Fun With Numbers: Homelessness
A story in today's Commercial Appeal about the homeless in Memphis shows how figures for the number of homeless are juggled.
This year's count yielded fewer folks overall, from 268 last year to 199 this year - a 26 percent drop.But, mere paragraphs later, we get this:
It's much easier to count the numbers flowing through the shelters, which are among some 150 local agencies that offer services to the homeless, mentally ill or addicted.Oops! The count managed to miss 90% of the homeless.
At any point in time in Shelby County last year, about 2,000 people were homeless - on the streets, in emergency shelters, jail, short-term mental health facilities or other in-between housing.
That is, until you notice the weasel words in that second paragraph. What professional homeless advocates count includes folks who are living with relatives. For example, someone loses their apartment for whatever reason and moves in with a family member for the duration. That adds enough elasticity to the numbers to give them reason to stress how the "problem" isn't getting any better.
I can speak to the story's main point, though, that the real homeless are moving East. I talk with some of the homeless in my neighborhood, and know a good many more by sight. They talk about the police making an effort to move them out of the downtown because of all the revival going on. You can't have the homeless frightening off the tourists! All those people at the FedEx Forum, Beale Street, Main Street, etc. don't want to be hassled, and the City doesn't want them to have a bad opinion of our city because of them. So, push them along.

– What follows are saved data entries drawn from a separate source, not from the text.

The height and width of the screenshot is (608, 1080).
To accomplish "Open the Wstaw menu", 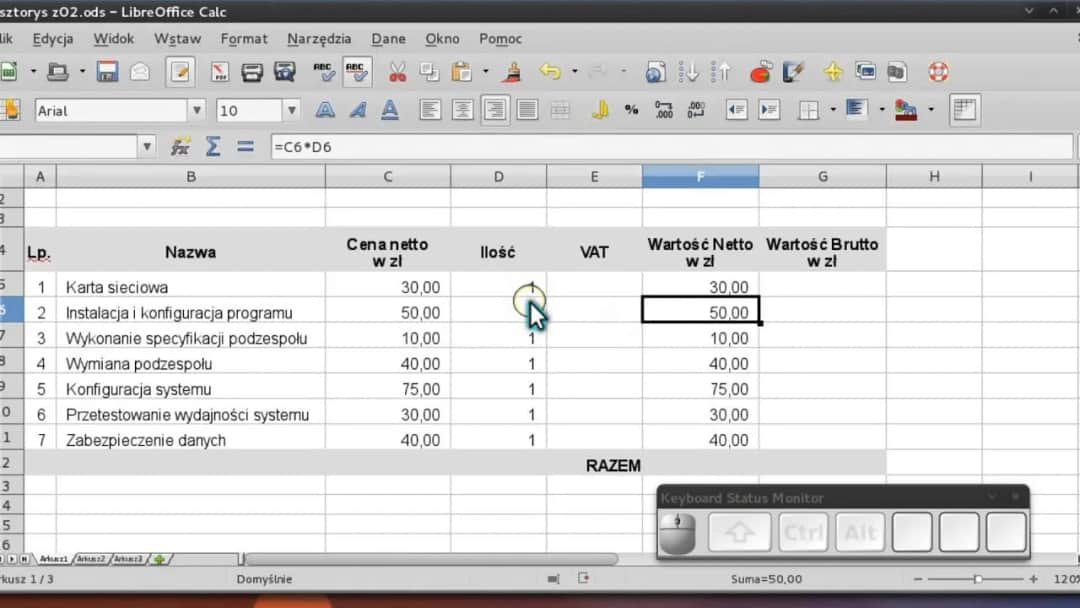I will click(177, 39).
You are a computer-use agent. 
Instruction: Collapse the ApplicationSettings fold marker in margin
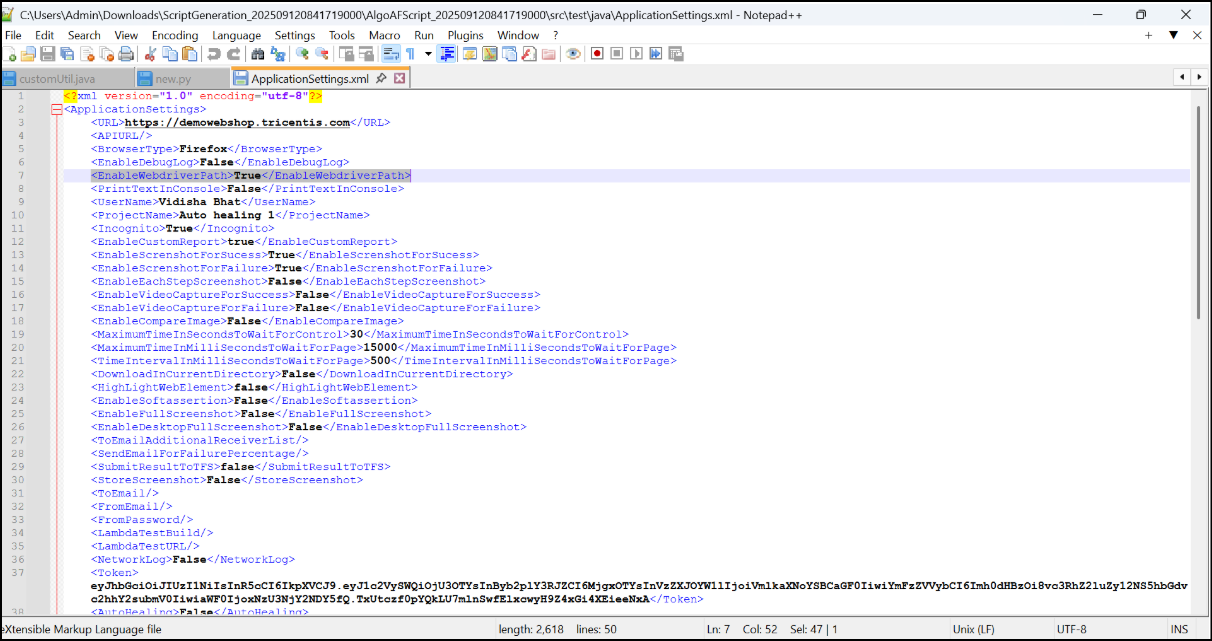(56, 109)
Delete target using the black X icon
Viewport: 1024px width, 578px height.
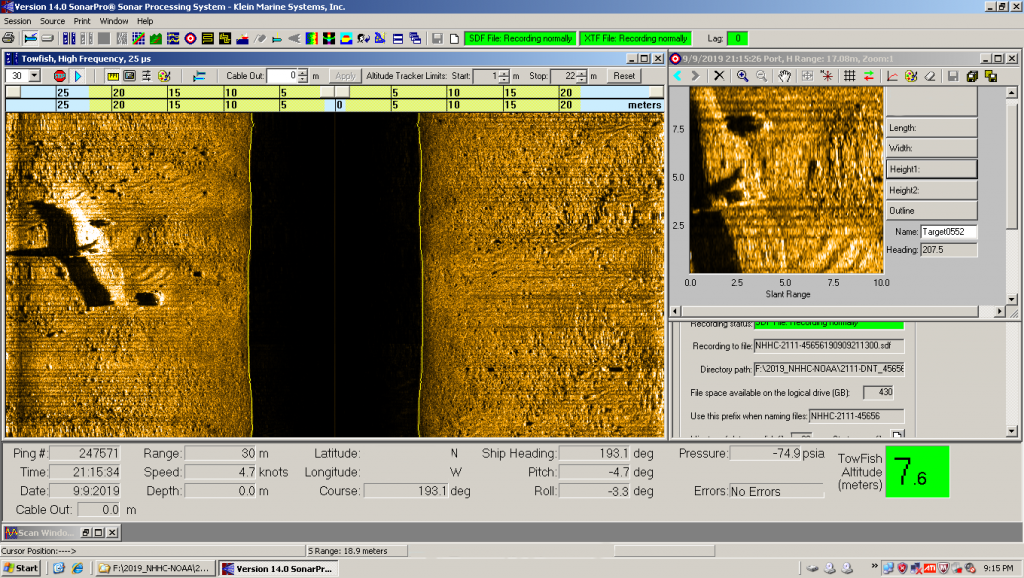[x=719, y=75]
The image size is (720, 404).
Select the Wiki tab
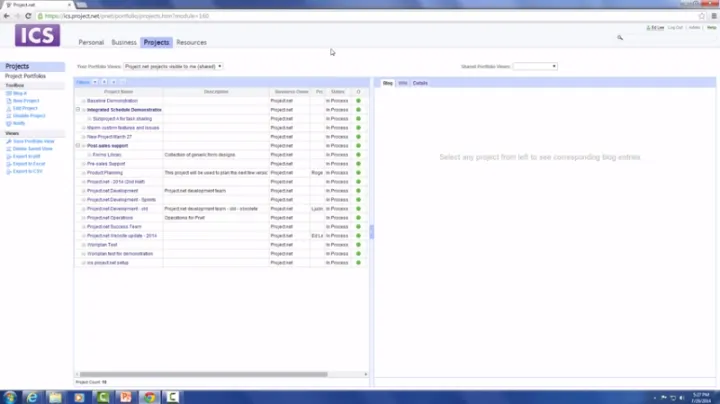[402, 83]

I've been seeing it for a while. More homeless moving in. Also, the downtown homeless, as I have seen and been told, are more aggressive and dangerous. They don't play. The "regulars" will work with the rest of us, not throwing trash from dumpsters into the parking lot, not being panhandlers, etc. The new guys from downtown don't care. You mess with them at your own peril.
It's an old story. You "solve" a problem for one area by moving it into a new area. It's just that my part of Midtown is catching it so that the "Manhattan on the Mississippi" types downtown don't have to have their pristine fantasy ruined by, well...reality. Downtown has a lot of very serious money behind it, and the City serves that money. The rest of us just bow down.